_The problem_
Starting with the line that contains "Select the フォロー中 tab" and stopping after the line that contains "Click JMeter variables scroll down arrow", copy the entries below exactly. Include nothing else.

_Provided data_

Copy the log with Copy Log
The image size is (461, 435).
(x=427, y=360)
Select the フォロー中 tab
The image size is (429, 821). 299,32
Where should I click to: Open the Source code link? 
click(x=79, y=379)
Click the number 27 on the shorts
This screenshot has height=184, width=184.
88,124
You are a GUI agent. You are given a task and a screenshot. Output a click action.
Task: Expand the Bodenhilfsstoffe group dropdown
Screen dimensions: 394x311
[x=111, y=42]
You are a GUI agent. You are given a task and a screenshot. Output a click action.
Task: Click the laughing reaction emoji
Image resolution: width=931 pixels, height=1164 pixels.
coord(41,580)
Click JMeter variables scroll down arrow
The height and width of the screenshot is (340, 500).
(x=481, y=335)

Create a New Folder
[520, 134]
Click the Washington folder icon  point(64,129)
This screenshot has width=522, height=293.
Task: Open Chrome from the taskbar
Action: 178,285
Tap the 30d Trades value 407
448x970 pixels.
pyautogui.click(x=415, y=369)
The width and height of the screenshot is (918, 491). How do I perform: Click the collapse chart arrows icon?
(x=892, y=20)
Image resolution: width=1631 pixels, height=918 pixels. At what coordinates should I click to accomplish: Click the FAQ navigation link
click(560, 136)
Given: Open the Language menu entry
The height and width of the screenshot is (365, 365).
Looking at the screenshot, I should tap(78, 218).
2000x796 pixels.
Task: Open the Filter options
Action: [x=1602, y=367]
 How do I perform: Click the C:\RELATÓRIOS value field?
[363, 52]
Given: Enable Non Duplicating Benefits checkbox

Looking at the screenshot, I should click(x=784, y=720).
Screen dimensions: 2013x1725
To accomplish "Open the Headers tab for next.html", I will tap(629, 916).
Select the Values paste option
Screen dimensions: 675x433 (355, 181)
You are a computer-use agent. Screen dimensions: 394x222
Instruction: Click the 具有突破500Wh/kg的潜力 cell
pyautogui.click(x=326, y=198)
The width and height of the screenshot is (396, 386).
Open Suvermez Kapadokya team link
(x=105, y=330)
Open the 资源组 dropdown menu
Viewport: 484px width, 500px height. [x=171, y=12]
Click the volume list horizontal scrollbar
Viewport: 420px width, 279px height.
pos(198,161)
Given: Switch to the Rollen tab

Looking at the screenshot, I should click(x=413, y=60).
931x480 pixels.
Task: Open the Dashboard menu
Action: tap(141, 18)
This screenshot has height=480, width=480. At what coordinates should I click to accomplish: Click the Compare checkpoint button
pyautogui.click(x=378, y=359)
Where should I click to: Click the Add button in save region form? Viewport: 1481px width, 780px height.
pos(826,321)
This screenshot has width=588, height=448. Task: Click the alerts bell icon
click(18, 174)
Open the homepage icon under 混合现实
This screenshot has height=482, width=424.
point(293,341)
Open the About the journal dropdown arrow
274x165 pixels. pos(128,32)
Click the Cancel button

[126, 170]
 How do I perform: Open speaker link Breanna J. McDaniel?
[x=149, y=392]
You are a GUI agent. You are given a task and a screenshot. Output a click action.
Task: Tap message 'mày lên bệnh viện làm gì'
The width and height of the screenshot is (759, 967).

_Solution to this problem_
Select the フォロー中 tab
The image size is (429, 821). 299,32
Where should I click to: Open the Source code link? 
click(x=79, y=379)
Click the number 27 on the shorts
This screenshot has height=184, width=184.
88,124
You are a GUI agent. You are given a task and a screenshot. Output a click action.
Task: Expand the Bodenhilfsstoffe group dropdown
Screen dimensions: 394x311
[x=111, y=42]
You are a GUI agent. You are given a task and a screenshot. Output a click action.
Task: Click the laughing reaction emoji
Image resolution: width=931 pixels, height=1164 pixels.
coord(41,580)
Click JMeter variables scroll down arrow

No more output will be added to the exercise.